[pre-RFC][BYOC] Marvell ML/AI Accelerator Integration

ccjoechou · December 13, 2021, 8:57pm

Summary

Integrate Marvell’s ML/AI accelerator with TVM BYOC framework in order to bring the TVM ecosystem to Marvell customers.

Motivation

Marvell MLIP is an ML/AI inference accelerator and is embedded on our ARM Neoverse N2-based OCTEON 10 processor. We are building an easy-to-use, open, software suite for our customers by integrating and utilizing TVM so that we can bring TVM capability and experience to our customers.

Proposal

Based on what Marvell ML/AI inference accelerator does the best, a given pre-trained network model will be applied to a TVM-Mrvl-BYOC AOT compilation and code-gen flow as illustrated in Figure 1 below.

Figure 1: Overall Framework and Steps (see figures at end)

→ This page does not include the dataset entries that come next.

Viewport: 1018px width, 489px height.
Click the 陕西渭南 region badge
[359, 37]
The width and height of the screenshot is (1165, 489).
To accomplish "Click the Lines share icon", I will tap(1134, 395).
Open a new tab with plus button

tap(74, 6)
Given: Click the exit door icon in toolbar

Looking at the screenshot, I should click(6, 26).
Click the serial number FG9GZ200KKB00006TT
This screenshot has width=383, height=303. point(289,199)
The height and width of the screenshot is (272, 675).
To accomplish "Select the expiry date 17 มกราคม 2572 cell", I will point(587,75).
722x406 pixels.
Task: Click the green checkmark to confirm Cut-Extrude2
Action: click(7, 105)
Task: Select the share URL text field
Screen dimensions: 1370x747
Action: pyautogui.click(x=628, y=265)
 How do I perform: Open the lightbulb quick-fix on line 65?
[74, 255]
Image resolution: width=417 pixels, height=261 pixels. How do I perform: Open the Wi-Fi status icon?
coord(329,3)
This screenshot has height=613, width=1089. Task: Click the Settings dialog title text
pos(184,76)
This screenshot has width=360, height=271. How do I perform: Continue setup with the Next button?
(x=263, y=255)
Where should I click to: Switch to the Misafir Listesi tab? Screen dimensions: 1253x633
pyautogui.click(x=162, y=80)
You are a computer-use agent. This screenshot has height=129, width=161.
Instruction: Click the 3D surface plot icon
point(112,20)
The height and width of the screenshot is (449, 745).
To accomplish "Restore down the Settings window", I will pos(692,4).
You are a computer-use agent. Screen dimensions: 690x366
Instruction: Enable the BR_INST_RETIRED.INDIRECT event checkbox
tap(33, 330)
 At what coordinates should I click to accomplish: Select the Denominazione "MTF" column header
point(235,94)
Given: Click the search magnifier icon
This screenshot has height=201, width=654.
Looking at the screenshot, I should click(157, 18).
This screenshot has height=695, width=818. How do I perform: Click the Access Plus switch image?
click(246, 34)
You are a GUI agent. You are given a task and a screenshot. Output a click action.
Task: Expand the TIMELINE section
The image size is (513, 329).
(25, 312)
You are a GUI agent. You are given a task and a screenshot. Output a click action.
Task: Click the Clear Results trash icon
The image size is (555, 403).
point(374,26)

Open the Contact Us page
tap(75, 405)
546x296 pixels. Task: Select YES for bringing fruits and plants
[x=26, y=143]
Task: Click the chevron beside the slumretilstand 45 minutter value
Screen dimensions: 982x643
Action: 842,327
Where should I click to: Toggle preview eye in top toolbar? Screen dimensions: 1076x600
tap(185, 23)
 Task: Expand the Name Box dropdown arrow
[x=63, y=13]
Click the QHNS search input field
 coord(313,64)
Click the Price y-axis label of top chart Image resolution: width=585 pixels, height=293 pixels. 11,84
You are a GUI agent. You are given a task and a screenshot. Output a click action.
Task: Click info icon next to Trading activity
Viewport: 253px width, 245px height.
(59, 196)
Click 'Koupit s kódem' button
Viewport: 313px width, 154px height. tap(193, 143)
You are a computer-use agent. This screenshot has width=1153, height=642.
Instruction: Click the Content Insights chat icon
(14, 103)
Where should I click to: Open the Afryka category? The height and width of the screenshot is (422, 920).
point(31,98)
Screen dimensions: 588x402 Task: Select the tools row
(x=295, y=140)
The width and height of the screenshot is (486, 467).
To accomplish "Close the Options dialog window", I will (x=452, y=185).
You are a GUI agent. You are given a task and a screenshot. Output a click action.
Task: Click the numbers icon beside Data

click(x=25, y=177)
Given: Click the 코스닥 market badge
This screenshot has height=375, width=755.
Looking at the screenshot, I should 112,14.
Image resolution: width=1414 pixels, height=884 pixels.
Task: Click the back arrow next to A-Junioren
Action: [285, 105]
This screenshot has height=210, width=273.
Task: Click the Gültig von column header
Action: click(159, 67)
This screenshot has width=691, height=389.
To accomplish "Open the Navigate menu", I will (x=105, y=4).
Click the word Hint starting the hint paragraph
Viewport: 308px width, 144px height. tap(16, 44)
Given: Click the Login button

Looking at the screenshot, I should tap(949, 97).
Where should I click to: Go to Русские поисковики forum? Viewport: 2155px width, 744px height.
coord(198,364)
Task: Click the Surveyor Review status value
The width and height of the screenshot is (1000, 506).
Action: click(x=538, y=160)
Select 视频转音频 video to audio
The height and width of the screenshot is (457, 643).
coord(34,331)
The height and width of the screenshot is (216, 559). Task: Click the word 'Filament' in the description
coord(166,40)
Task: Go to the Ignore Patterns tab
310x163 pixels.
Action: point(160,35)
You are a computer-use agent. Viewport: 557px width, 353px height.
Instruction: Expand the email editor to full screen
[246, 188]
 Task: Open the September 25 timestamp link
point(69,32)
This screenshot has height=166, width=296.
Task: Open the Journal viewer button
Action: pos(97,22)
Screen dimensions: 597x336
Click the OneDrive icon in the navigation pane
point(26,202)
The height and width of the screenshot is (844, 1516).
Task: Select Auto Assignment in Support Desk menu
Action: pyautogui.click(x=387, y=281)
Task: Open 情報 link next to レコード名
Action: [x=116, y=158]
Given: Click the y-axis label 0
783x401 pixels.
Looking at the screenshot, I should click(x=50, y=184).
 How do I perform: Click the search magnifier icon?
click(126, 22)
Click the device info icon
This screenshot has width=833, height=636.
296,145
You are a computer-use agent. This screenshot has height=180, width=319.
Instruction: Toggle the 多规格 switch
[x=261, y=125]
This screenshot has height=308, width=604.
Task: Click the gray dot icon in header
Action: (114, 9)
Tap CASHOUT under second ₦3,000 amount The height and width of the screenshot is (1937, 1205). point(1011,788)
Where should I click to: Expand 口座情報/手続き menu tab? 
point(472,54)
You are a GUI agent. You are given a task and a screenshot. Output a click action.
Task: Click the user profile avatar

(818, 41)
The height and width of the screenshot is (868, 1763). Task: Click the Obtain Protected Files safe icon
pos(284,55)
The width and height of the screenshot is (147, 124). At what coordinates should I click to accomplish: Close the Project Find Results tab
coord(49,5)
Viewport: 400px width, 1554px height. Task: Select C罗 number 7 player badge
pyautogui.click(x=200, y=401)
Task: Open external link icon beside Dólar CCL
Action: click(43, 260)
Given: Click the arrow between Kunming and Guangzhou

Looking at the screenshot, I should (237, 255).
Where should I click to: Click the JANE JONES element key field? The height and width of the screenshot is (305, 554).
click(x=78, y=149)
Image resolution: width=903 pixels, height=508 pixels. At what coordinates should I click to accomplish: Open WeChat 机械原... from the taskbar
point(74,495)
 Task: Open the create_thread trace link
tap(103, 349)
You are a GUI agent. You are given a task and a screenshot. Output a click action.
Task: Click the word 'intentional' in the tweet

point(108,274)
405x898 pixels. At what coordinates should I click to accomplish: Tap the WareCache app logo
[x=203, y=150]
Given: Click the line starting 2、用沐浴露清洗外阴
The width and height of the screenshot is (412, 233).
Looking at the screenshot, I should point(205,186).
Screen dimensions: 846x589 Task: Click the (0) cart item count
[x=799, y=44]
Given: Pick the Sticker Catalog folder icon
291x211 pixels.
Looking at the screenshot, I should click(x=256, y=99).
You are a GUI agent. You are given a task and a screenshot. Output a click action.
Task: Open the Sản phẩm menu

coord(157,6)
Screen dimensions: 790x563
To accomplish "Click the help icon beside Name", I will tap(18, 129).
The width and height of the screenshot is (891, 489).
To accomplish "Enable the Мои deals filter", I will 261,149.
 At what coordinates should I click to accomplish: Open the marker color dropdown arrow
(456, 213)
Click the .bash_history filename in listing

Follow the TVM BYOC framework and then
STEP (1) Run TVM-Mrvl-BYOC AOT ML Frontend Compilation and Mrvl-BYOC code-gen. The steps involved in this are:
- Load pre-trained network (see Figure 1 above and sample Figure 2 below) into TVM IR graph
- Do Marvell-specific layout conversions to transform IR graph in order to meet requirements of the accelerator
- Do Marvell-specific composite-merging/fusing to transform IR graph in order to utilize available HW capability in the accelerator
- Do additional Marvell-specific transform pass(es) to further optimize IR graph
- Partition IR graph into one or more for-accelerator Mrvl subgraphs and/or one or more for-TVM-target non-Mrvl (e.g., ARMv9) subgraphs
  - These subgraphs cover the whole pre-trained network
  - For-accelerator Mrvl subgraph here means & contains connected, composite-fused Call nodes (see sample Figure 3 – sub-graph A) as in the given IR graph
  - For the first Marvell-BYOC revision, at most one for-accelerator Mrvl subgraph and at most one for-TVM-target non-Mrvl subgraph (see sample Figure 2 – sub-graph B) can be identified; plus, the for-accelerator Mrvl subgraph can only use input tensor(s) of given pre-trained network as its subgraph’s input tensors
- Do code-gen step for each for-accelerator Mrvl subgraph:
  - Marvell-BYOC-specific attributes are introduced for each composite-merged/fused Call node (see sample Figure 3 – tvmgen_mrvl_main_0 to tvmgen_mrvl_main_3) so that a Nodes-JSON file and a Constants-JSON file are produced (see output JSON files being generated in STEP 1 of Figure 1 above).
STEP (2) Run Mrvl-ML/AI Backend Compiler to generate model binary for each Mrvl subgraph
- The Mrvl-ML/AI backend compiler will be distributed as an executable in the OCTEON SDK; and it can be used to read in Nodes-JSON and Constants-JSON files of each Mrvl subgraph as input meta-data in order to generate final instructions, in model binary file as illustrated in Figure 1.
- Note: Mrvl-ML/AI backend compiler, which does accelerator-specific optimization and code generation, is not included to upstream
STEP (3a) or (3b) Run inference on the software Simulator or on the Mrvl ML/AI HW accelerator for the Mrvl subgraph
- The Mrvl Software Simulator of the Mrvl ML/AI HW accelerator will be distributed as an executable in a Mrvl-ML/AI tar ball; and it can be used to read in input file(s) and the model binary to run inference for the Mrvl subgraph
- Note: Mrvl ML/AI accelerator can run inference in either float16 mode or int8 quantization mode. For this RFC, we will focus only on float16 inference run
STEP (4) Use TVM-llvm Compiler & Runtime to run inference
- Perform integration steps between sub-graph(s) in order to run inference for the given pre-trained network
- For the first Marvell-BYOC revision, at most one integration step from a for-accelerator Mrvl subgraph to a TVM-target non-Mrvl subgraph is implemented

Figure 2: Sample given, pre-trained network (see figures at end)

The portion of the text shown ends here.